Hemichromis lifalili, common name blood-red jewel cichlid, is a species of fish in the family Cichlidae.

==Description==
Hemichromis lifalili can grow up to 8.2–10 cm long. It is red-orange or bright red with rows of small blue spots all over the body, head, and fins. Two dark spots are present on the sides, the first on the opercle, the second in the middle of the body, while it lacks the dark spot at the base of the tail present in Hemichromis bimaculatus.

In the mating period, almost the whole body is red. Outside the spawning season, adult males and females can be distinguished mainly by their body shape. The females are much leaner and show a brighter red. The males are much stronger and have a more massive head than females.

==Diet==
These fishes mainly feeds on worms, crustaceans, insects, and small fish, but also on vegetable matter.

==Reproduction==
This species, as the more common and congener Hemichromis bimaculatus, is a popular aquarium fish, and it is widespread commercially for breeding in the aquarium. Reproduction is quite simple and it is carried easily in captivity.

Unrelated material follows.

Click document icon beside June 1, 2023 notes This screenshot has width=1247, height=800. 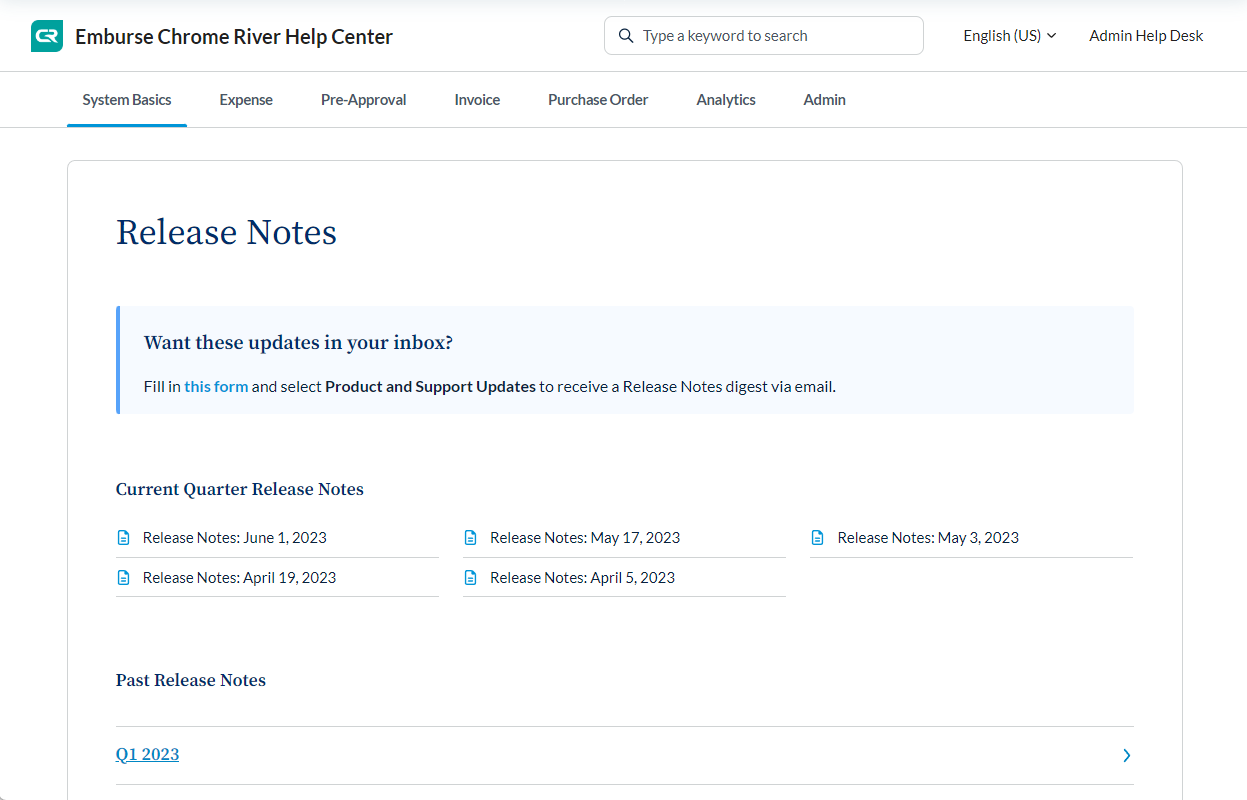point(124,538)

Usually, the female lays about 400 eggs on a stone and the male immediately fertilizes them. At a temperature of 25.5 °C, after 48 hours they hatch. After five and a half days, the fry swim freely and are led mainly by the female, while the male is mainly engaged in the defense of the territory.

==Distribution and habitat==
This species is present in the Democratic Republic of the Congo, the Lower and Central Congo River basin, except from the Shaba (Katanga) and Kasaï regions. These fish prefer rocky and warm watercourses (22–24 °C). In oxygen-depleted waters, rapids, and swampy habitats, this species is missing.